Dass Massenüberwachung geeignet ist, zur Verhütung oder Aufklärung von Straftaten beizutragen, wird oft postuliert, ist aber nicht erwiesen und wird auch selten mit Argumenten begründet. Auch in Ländern, in denen es seit vielen Jahren Massenüberwachung gibt, werden nicht mehr Terroranschläge und Verbrechen verhindert oder aufgeklärt. Im Gegenteil – hochrangige Beamte von Geheimdiensten erzählen vielmehr von der Erfahrung, dass zu viele Daten die Analyse schwieriger machen.

Diskriminierung durch intransparente Algorithmen

Der Gefahr von Diskriminierung und automatisierten Fehlinterpretationen von Daten wird nicht ausreichend begegnet. Wenn ein personenbezogener Datensatz bestimmten Kriterien entspricht, gilt das als „Treffer“. Das Gesetz schließt nicht eindeutig aus, dass Personen (zu Unrecht) nur aufgrund von Algorithmen als Verdächtige auf Listen landen, die an Polizeibehörden anderer Länder weitergegeben werden.

Diskriminierende Merkmale dürfen zwar nicht Teil der Kriterien sein, nach denen gesucht wird, Algorithmen verschleiern aber oftmals die Verwendung solcher sensibler Merkmale, indem sie stattdessen auf Platzhaltern aufbauen, wie z.B. die Essensauswahl im Flugzeug als Platzhalter für die Religion.

Wenn die verwendeten Algorithmen nicht offengelegt werden, ist es außerdem unmöglich, sie zu überprüfen. Wenn Entscheidungen (z. B. über das Setzen von Überwachungsmaßnahmen) von Algorithmen getroffen werden, ist diese Intransparenz ein schwerwiegendes demokratiepolitisches und rechtsstaatliches Problem.

Falsche Treffer

Bei Datensätzen von enormer Größe, wie es bei den Fluggastdaten der Fall ist, kommt es auch bei hoher Treffsicherheit zu einer großen Zahl an falschen Treffern („false positives“). Daran führt mathematisch kein Weg vorbei, weil man in einem sehr großen Datenset nach etwas sucht, das sehr selten ist. Alle Treffer, die algorithmisch entstehen, müssen nach der Richtlinie durch eine Person individuell überprüft werden. Dies soll z. B. durch einen Abgleich mit Daten aus anderen Datenbänken geschehen. Damit wird eine weitere Ermittlungshandlung gesetzt, die ausdrücklich auch Personen betrifft, gegen die kein begründeter Verdacht vorliegt, denn genau die sollen durch den Vorgang aussortiert werden. Man fängt also von hinten an: Alle werden überwacht, es gibt sehr viele Treffer, und von diesen müssen noch mehr händisch aussortiert werden.

== Angezeigte Daten ==

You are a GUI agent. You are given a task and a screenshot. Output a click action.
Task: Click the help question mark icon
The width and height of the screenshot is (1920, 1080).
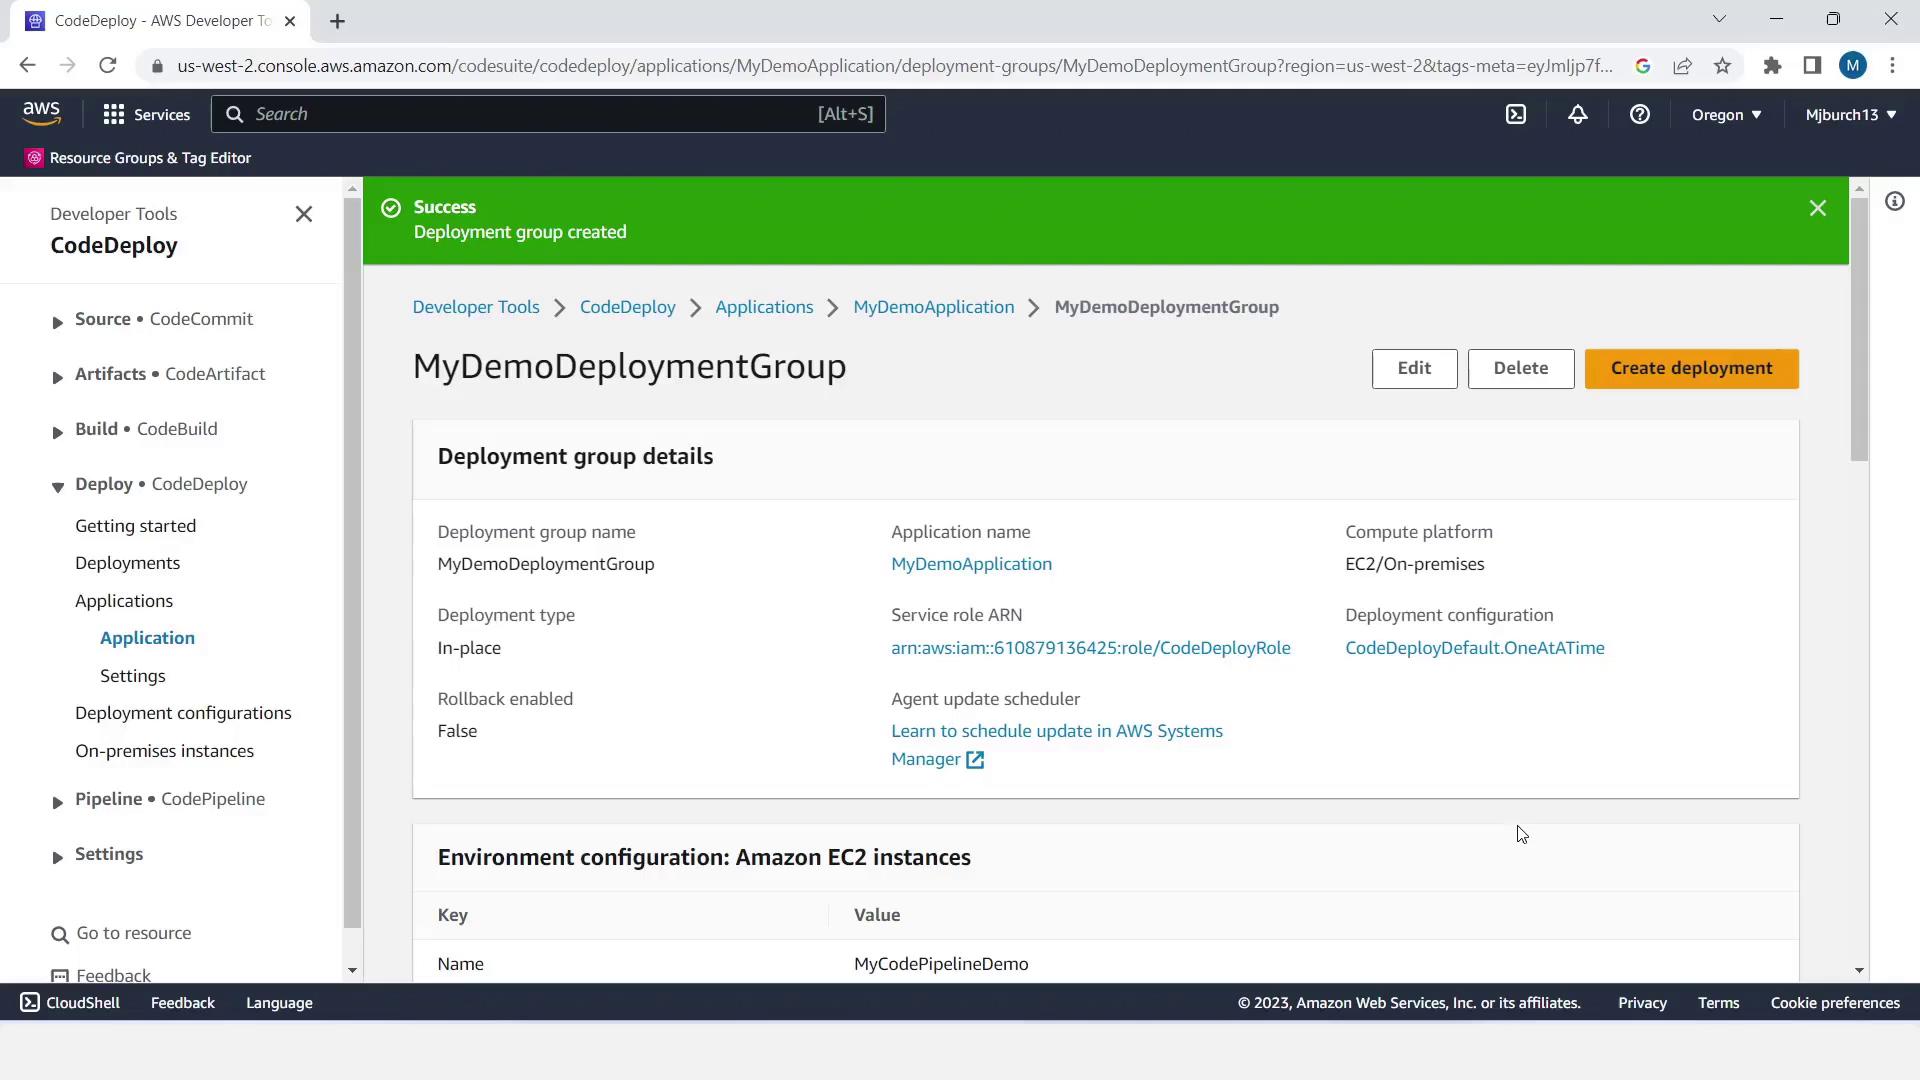[1639, 114]
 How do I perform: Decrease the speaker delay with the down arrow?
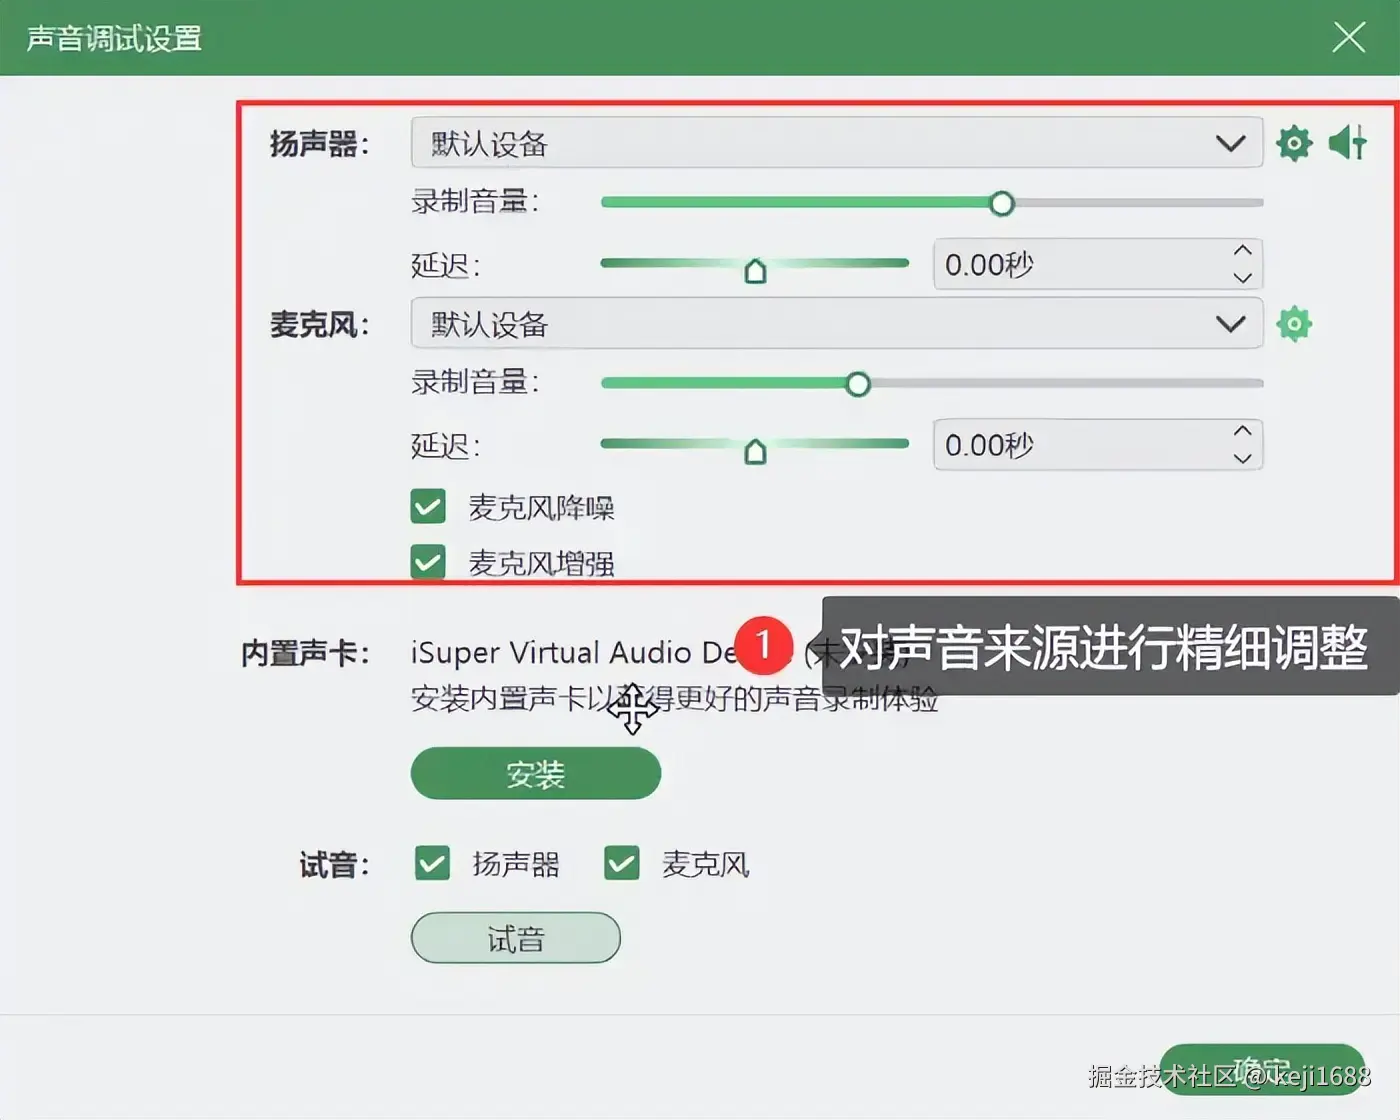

== Übungsaufgaben ==
A - Druck aus dem Lesetext den Abschnitt zwischen „Falsche Treffer“ und „händisch aussortiert werden.“ einschließlich wortgetreu aus.
B - Stimmen diese Aussagen mit dem Lesetext überein? (i) In Ländern mit langjähriger Massenüberwachung werden mehr Terroranschläge verhindert. (ii) Alle algorithmisch entstandenen Treffer müssen nach der Richtlinie von einer Person einzeln überprüft werden. (iii) Diskriminierende Merkmale dürfen Teil der Suchkriterien sein. Antworte jeweils mit Ja oder Nein und zitiere die entscheidenden Worte aus dem Text wörtlich.
Die Zeilen braucht man für die Aufgaben nicht.

== Vollständige Lösungen ==
A -
Falsche Treffer

Bei Datensätzen von enormer Größe, wie es bei den Fluggastdaten der Fall ist, kommt es auch bei hoher Treffsicherheit zu einer großen Zahl an falschen Treffern („false positives“). Daran führt mathematisch kein Weg vorbei, weil man in einem sehr großen Datenset nach etwas sucht, das sehr selten ist. Alle Treffer, die algorithmisch entstehen, müssen nach der Richtlinie durch eine Person individuell überprüft werden. Dies soll z. B. durch einen Abgleich mit Daten aus anderen Datenbänken geschehen. Damit wird eine weitere Ermittlungshandlung gesetzt, die ausdrücklich auch Personen betrifft, gegen die kein begründeter Verdacht vorliegt, denn genau die sollen durch den Vorgang aussortiert werden. Man fängt also von hinten an: Alle werden überwacht, es gibt sehr viele Treffer, und von diesen müssen noch mehr händisch aussortiert werden.

B -
(i) Nein: „Auch in Ländern, in denen es seit vielen Jahren Massenüberwachung gibt, werden nicht mehr Terroranschläge und Verbrechen verhindert oder aufgeklärt.“
(ii) Ja: „Alle Treffer, die algorithmisch entstehen, müssen nach der Richtlinie durch eine Person individuell überprüft werden.“
(iii) Nein: „Diskriminierende Merkmale dürfen zwar nicht Teil der Kriterien sein“